(Given records)

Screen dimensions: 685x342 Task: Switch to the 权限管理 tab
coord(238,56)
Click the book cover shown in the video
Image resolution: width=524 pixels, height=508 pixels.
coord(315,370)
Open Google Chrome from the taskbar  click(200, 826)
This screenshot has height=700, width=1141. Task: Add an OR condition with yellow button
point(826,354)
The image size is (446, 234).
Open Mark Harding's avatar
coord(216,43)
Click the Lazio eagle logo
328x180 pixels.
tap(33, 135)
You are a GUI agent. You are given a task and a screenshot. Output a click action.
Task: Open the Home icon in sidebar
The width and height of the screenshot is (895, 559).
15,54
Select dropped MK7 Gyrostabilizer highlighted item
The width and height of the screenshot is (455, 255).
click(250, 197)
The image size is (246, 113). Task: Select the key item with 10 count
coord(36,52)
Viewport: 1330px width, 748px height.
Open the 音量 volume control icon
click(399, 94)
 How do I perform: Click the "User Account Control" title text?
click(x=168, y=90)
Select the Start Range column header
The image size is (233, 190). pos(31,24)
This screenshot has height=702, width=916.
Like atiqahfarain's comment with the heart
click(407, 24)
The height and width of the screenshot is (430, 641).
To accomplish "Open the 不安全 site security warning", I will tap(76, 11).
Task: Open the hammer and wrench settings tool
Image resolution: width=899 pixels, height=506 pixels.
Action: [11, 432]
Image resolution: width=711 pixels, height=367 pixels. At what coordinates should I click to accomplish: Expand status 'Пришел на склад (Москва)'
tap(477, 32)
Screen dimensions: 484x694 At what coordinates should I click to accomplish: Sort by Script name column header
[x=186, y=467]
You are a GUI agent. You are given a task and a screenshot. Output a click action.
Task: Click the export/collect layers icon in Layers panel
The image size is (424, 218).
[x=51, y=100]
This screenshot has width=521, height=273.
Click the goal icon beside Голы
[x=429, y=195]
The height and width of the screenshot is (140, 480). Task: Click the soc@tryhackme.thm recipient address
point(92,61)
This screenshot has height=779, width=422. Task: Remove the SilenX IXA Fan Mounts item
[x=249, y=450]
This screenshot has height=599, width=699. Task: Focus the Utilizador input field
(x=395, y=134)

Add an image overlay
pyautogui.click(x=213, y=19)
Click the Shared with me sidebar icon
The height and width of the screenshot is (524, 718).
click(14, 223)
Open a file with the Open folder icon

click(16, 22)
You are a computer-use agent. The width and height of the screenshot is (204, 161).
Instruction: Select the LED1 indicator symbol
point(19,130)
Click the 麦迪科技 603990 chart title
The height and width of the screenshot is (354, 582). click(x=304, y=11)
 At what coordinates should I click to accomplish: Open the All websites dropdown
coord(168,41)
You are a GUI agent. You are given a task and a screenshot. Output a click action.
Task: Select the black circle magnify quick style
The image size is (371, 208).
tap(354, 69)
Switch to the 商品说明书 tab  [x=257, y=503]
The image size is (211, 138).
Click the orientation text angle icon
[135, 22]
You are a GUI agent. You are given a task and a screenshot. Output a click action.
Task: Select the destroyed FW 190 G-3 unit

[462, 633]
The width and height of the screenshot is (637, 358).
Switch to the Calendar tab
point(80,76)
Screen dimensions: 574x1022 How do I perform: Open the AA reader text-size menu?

(End Given records)

◆ Exercise brief: Which lines in the material contain the word "sidebar"? Pull each of them out.

◆ Your solution:
Task: Open the Home icon in sidebar
Click the Shared with me sidebar icon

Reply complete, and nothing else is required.